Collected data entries

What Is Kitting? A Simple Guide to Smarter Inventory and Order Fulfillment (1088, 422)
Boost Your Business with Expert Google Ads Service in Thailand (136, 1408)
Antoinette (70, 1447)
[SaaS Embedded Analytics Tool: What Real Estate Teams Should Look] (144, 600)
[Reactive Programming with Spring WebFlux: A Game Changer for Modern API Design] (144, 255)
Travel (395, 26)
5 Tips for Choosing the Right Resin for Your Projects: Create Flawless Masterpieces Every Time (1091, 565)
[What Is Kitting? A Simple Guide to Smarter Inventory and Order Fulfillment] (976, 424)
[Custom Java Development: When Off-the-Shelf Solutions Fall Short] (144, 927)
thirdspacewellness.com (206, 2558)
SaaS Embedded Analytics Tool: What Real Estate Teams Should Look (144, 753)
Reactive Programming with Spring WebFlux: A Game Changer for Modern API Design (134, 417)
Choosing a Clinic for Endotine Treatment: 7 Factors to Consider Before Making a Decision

TO DO: Please output the records once more, exactly as they were written.

WRITTEN ANSWER:
What Is Kitting? A Simple Guide to Smarter Inventory and Order Fulfillment (1088, 422)
Boost Your Business with Expert Google Ads Service in Thailand (136, 1408)
Antoinette (70, 1447)
[SaaS Embedded Analytics Tool: What Real Estate Teams Should Look] (144, 600)
[Reactive Programming with Spring WebFlux: A Game Changer for Modern API Design] (144, 255)
Travel (395, 26)
5 Tips for Choosing the Right Resin for Your Projects: Create Flawless Masterpieces Every Time (1091, 565)
[What Is Kitting? A Simple Guide to Smarter Inventory and Order Fulfillment] (976, 424)
[Custom Java Development: When Off-the-Shelf Solutions Fall Short] (144, 927)
thirdspacewellness.com (206, 2558)
SaaS Embedded Analytics Tool: What Real Estate Teams Should Look (144, 753)
Reactive Programming with Spring WebFlux: A Game Changer for Modern API Design (134, 417)
Choosing a Clinic for Endotine Treatment: 7 Factors to Consider Before Making a Decision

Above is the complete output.